LTE Gateways also receive additional permissions for MQTT topics used for gateway messages:

{  "Version": "2012-10-17",  "Statement": [    {      "Action": "iot:Subscribe",      "Resource": [        "arn:aws:iot:*:${AWSAccountId}:topicfilter/prod/${iot:Connection.Thing.Attributes[teamId]}(see s/${iot:ClientId}/c2g"      ],      "Effect": "Allow"    },    {      "Action": "iot:Publish",      "Resource": [        "arn:aws:iot:*:${AWSAccountId}:topic/prod/${iot:Connection.Thing.Attributes[teamId]}(see s/${iot:ClientId}/g2c"      ],      "Effect": "Allow"    }  ]}

NOTE: This policy does not apply to phone gateways. Due to its architecture and the use of Websockets, this gateway uses a different, AWS Cognito user-based policy. It does, however, use the /c2g and /g2c topics.

Security Violations#

If your device attempts to do anything over MQTT that is not supported by the above policies—common problems are attempting to publish or subscribe to a topic not allowed by the policy—your device will be immediately disconnected from the IoT broker.

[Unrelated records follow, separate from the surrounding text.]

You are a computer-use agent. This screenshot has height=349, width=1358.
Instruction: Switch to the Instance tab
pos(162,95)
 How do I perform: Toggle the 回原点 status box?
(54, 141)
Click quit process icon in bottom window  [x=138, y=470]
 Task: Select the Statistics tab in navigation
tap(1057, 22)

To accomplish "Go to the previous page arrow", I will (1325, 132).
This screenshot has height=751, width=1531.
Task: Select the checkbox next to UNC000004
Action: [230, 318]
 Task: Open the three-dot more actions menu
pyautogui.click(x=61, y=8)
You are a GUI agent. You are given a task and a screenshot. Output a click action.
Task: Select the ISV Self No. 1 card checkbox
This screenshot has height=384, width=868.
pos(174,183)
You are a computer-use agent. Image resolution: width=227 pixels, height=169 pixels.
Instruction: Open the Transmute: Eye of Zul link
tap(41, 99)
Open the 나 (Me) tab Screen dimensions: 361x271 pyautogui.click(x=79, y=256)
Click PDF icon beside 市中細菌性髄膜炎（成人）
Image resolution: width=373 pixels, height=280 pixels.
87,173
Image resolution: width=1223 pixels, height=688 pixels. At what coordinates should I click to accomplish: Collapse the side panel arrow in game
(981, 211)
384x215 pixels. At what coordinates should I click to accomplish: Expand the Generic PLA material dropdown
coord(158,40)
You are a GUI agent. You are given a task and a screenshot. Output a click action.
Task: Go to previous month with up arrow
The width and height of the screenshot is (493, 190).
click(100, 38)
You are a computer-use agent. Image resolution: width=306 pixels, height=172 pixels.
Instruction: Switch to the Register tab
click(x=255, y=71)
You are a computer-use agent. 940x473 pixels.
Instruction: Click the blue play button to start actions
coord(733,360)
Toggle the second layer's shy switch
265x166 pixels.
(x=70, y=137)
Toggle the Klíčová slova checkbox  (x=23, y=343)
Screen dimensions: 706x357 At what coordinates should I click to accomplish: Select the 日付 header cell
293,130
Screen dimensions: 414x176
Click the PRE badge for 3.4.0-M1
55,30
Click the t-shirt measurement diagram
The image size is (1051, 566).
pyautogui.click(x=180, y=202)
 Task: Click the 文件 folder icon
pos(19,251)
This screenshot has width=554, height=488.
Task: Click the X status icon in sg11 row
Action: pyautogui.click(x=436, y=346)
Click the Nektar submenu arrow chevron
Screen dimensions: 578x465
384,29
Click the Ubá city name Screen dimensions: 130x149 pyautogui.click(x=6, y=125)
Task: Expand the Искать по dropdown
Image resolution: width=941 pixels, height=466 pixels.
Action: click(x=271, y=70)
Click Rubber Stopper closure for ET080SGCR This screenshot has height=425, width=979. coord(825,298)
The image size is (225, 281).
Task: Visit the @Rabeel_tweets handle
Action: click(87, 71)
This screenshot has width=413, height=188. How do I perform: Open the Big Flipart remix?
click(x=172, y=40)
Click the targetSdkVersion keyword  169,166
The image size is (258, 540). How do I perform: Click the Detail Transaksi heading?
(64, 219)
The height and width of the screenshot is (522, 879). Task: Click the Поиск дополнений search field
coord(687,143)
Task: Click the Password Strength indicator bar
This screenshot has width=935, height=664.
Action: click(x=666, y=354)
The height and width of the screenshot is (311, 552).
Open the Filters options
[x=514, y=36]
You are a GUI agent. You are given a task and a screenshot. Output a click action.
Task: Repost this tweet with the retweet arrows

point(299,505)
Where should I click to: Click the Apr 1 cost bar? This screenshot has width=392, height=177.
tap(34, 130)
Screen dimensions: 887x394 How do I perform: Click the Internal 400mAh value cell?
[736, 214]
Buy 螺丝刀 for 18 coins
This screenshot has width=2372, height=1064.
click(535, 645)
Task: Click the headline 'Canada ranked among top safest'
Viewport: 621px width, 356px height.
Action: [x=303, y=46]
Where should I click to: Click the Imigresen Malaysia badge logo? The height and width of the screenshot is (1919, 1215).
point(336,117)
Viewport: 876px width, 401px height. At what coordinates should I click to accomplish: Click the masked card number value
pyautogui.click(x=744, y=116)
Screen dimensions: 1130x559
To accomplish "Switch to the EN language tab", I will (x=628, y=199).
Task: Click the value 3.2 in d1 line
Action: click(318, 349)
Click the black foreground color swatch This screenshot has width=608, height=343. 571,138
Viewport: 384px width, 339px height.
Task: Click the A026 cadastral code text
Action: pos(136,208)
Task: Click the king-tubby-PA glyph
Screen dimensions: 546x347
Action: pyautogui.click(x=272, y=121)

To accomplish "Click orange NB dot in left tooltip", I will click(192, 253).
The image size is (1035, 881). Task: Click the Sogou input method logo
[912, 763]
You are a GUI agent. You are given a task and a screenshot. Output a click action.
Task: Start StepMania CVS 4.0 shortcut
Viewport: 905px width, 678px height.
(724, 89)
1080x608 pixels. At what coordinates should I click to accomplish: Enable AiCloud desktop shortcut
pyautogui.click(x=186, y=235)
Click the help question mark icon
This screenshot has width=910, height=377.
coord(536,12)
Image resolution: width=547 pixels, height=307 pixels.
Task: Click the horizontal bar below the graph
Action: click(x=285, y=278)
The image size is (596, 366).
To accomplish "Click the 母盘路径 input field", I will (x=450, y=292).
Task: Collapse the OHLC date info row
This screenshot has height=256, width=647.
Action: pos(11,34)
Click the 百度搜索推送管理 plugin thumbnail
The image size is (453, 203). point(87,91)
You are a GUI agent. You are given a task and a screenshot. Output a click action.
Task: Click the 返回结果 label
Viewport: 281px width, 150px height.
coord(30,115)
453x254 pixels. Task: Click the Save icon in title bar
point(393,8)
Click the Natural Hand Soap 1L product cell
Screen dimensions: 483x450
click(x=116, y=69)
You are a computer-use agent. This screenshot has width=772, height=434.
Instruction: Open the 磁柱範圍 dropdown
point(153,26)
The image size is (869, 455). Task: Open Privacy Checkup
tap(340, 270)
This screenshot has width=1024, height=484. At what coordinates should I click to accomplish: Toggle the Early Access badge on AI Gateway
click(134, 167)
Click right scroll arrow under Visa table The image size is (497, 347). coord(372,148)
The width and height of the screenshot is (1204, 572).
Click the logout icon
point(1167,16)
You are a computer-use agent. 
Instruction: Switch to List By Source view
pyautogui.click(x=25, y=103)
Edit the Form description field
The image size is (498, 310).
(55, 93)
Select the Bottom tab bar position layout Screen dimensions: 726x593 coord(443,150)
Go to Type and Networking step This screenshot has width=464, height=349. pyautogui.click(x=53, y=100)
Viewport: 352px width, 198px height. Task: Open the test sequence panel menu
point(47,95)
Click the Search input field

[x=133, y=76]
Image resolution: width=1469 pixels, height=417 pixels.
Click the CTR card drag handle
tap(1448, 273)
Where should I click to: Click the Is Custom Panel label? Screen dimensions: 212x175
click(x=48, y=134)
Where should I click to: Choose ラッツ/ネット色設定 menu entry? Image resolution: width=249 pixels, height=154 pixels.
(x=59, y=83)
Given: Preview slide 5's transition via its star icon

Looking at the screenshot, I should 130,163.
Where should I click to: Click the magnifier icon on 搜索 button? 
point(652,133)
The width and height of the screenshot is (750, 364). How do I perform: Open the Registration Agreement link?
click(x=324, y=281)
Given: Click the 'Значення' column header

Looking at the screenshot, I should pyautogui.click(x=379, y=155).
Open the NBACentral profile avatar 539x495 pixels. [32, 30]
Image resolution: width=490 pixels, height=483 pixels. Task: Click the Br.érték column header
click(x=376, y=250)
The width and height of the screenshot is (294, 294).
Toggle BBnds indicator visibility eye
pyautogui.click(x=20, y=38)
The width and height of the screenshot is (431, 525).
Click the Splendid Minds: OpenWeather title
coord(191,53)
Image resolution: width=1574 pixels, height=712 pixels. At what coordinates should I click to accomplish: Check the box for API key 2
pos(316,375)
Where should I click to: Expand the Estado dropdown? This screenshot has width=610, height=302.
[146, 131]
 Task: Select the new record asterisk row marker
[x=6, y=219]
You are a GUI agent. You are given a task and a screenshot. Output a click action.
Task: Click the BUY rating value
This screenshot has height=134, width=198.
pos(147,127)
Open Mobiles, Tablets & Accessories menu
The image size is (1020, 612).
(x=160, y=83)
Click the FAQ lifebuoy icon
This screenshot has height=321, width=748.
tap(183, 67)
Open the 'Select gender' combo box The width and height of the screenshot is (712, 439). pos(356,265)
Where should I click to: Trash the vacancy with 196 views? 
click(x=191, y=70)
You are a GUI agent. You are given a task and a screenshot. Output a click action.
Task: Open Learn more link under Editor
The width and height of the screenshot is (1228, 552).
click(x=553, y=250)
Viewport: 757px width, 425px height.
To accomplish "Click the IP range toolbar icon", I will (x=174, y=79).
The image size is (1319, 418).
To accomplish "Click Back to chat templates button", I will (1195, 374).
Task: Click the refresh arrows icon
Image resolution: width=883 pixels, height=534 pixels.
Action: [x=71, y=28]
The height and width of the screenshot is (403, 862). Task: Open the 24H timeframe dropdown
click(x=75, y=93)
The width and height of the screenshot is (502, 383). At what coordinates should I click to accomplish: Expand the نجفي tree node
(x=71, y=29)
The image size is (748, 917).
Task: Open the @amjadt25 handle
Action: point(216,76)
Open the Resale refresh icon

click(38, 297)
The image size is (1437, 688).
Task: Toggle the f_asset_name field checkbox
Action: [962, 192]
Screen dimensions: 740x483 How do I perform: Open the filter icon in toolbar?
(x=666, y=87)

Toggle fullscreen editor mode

If debugging you will see the device get a POLLHUP, which results in CLOUD_DISCONNECT_CLOSED_BY_REMOTE. This is followed by NRF_CLOUD_EVT_TRANSPORT_DISCONNECTED (if using the nRF Cloud library), or CLOUD_EVT_DISCONNECTED (if using the Cloud API library).

For more information see this section on disconnection from the cloud in the nRF Connect SDK documentation.

REST#

While authorization for REST-based operations may also involve the IoT security policies listed above, what is permitted is essentially tied to whether the JWT signature can be verified, and thus the request be allowed to continue. In other words, authorization is tightly correlated with endpoint access.